Our current engineering target is 1 million writes/sec and > 10 million reads/sec on top of an architecture similar to that, on a single box, to our fully transactional, MVCC database (write do not block reads, and vice versa) that runs in the same process (a la SQLite), which we've also merged with our application code and our caching tier, so we're down to—literally—a single process for what would have been at least three separate tiers in a traditional setup.
The result is that we had to move to measuring request latency in microseconds exclusively. The architecture (without additional application-specific processing) supports a wire-to-wire messaging speed of 26 nanoseconds, or approx. 40 million requests per second. And that's written in Lua!
To put that in perspective, that kind of performance is about 1/3 of what you'd need to be able to do to handle Facebook's messaging load (on average, obviously, Facebook bursts higher than the average at times...).
Point being, the OS is just plain out-of-date for how to solve heavy data plane problems efficiently. The disparity between what the OS can do and what the hardware is capable of delivering is off by a few orders of magnitude right now. It's downright ridiculous how much performance we're giving up for supposed "convenience" today.
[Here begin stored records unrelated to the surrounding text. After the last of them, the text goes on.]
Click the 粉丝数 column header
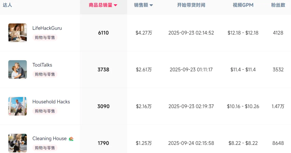 click(278, 5)
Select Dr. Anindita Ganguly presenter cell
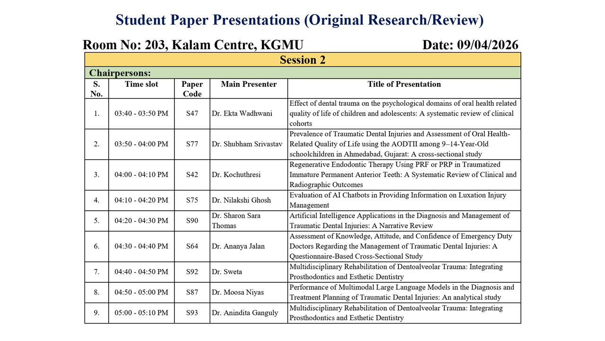Viewport: 605px width, 341px height. (x=245, y=313)
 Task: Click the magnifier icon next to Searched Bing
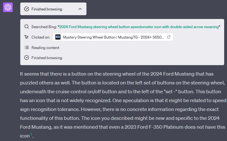[x=27, y=27]
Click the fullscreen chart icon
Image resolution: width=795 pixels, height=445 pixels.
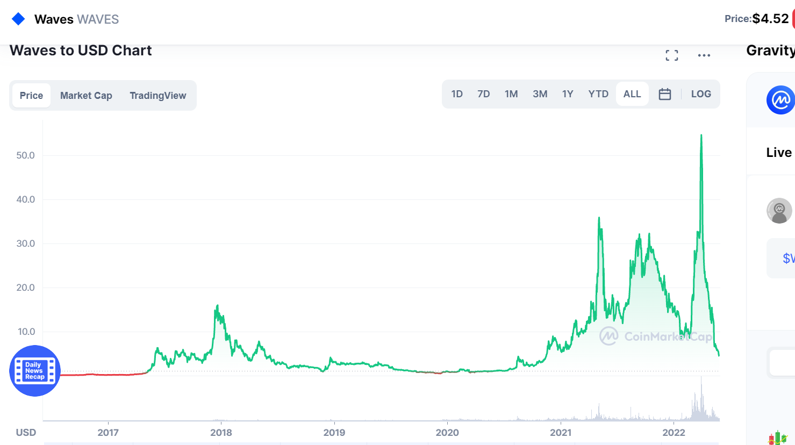click(x=671, y=55)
The paper was "Network Stack Specialization for Performance" and by moving pretty much all of tcp out of the kernel and into userspace they were able to get a web server that outperformed nginx 3.5x or so. The point of this particular paper was that, as the title suggests, keeping these things generalized as they must be in the kernel comes at a fairly significant performance cost.
Now obviously I don't want to have to write tcp for every network application I write, but it is interesting to think of such things as libraries instead of in the kernel, where I can pick the tcp that I know performs best for my particular application.